# Directions for this task
Repeat, without any change, everything from the line containing "70s (604, 347)" down to the last of the items below, including both of those lines.

# Records supplied
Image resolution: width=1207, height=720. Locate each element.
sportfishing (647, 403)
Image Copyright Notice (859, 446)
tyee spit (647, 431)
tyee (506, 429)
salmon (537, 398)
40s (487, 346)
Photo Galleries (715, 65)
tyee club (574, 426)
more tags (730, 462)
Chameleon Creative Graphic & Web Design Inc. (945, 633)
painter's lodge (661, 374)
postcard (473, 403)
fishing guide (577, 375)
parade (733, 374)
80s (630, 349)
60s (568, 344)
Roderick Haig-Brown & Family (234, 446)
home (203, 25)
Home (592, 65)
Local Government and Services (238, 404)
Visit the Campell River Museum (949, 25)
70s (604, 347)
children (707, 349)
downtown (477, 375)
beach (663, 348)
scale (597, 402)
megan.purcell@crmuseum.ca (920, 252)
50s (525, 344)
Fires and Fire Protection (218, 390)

# Written answer
70s (604, 347)
children (707, 349)
downtown (477, 375)
beach (663, 348)
scale (597, 402)
megan.purcell@crmuseum.ca (920, 252)
50s (525, 344)
Fires and Fire Protection (218, 390)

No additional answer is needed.